### ÉNONCÉ 1:
Résumez en deux phrases le texte sur la tension tragique.
### ÉNONCÉ 2:
Transformez toute la liste ci-dessous en tableau Markdown à deux colonnes, « N° » pour le numéro de rang et « Ligne » pour le texte, sans les lignes vides. Laissez les images de côté dans votre réponse.

### TEXTE DU DOCUMENT:
+ + + + +
C] Une forte tension tragique

Ce passage se situe au dénouement de la pièce : le spectateur comprend qu’une série d’évènements funestes vont se précipités.

Exemples :

- Le crescendo est d’abord souligné par les didascalies (indications scéniques) : « Agité » et « Vif », indiquant que le chant du chœur est de plus en plus intense, que l’on passe de l’inquiétude à la précipitation, de l’attente à l’action.

- De même, les premiers mots du chœur évoque un mouvement progressif, le dieu de la guerre qui s’avance.

- L’importance des phrases exclamatives, surtout dans la seconde moitié du texte.

- Le champ lexical de l’imminence dans les paroles du chœur : « déjà » (ligne 2) ; « à l’instant même » (ligne 4) ; « plus longtemps » (ligne 7) ; « en suspens » (ligne 7) ; « Le voilà » (ligne 9)… Egalement, l’emploi du présent d’énonciation : « il rentre » (ligne 11), comme si l’action des personnages était doublée par les paroles du chœur (tension).

Cette tension dramatique est accentuée par l’impression que tout est accompli d’avance, que tout est joué. En cela, ce passage appartient au registre tragique : c’est le champ lexical du destin, « implacable » (ligne 2) ; « sur la piste » (ligne 5) ; « on n’échappe pas » (lignes 5-6) ; « avoir achevé » (ligne 15) ; « le destin » (ligne 33) ; « infortunée » (ligne 33) ; représailles » (ligne 40)…

Ainsi, l’évocation du destin a une importance dramaturgique dans ce passage : elle accompagne le dénouement. Cependant, elle ne se limite pas à cela : elle accompagne également l’évocation des rapports entre les hommes et les dieux. Nous allons donc analyser la dimension sacrée de ce passage.
+ + + + +
### LIGNES DE DONNÉES:
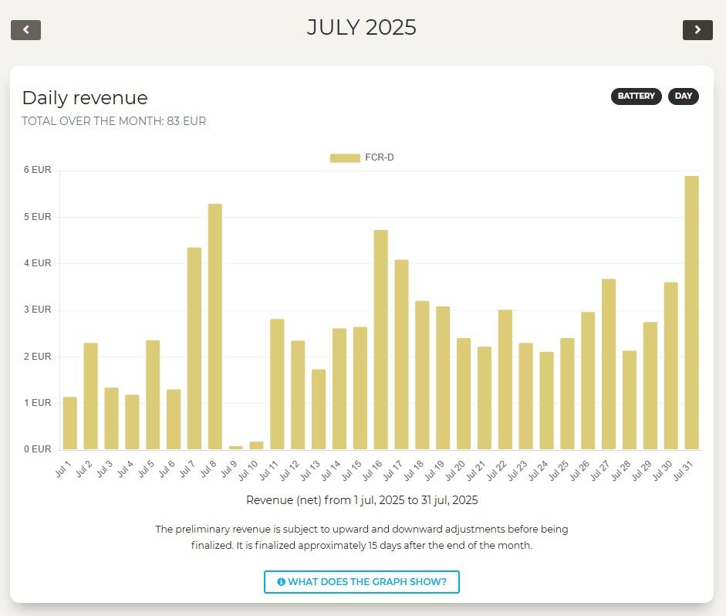The image size is (726, 616).
Task: Click the Jul 7 revenue bar
Action: point(194,348)
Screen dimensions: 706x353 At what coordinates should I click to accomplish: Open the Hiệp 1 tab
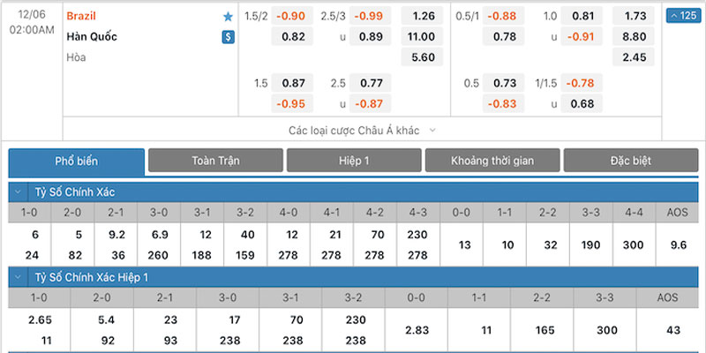tap(354, 161)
+ + + + +
### BONNE RÉPONSE 1:
Au dénouement de la pièce, le spectateur comprend que des évènements funestes vont se précipiter, et cette tension est soulignée par les didascalies « Agité » et « Vif », les phrases exclamatives, le champ lexical de l'imminence et le présent d'énonciation dans les paroles du chœur. Elle est accentuée par l'impression que tout est joué d'avance, ce qui rattache le passage au registre tragique par le champ lexical du destin, lequel accompagne aussi l'évocation des rapports entre les hommes et les dieux.

### BONNE RÉPONSE 2:
| N° | Ligne |
|---|---|
| 1 | The image size is (726, 616). |
| 2 | Task: Click the Jul 7 revenue bar |
| 3 | Action: point(194,348) |
| 4 | Screen dimensions: 706x353 At what coordinates should I click to accomplish: Open the Hiệp 1 tab |
| 5 | tap(354, 161) |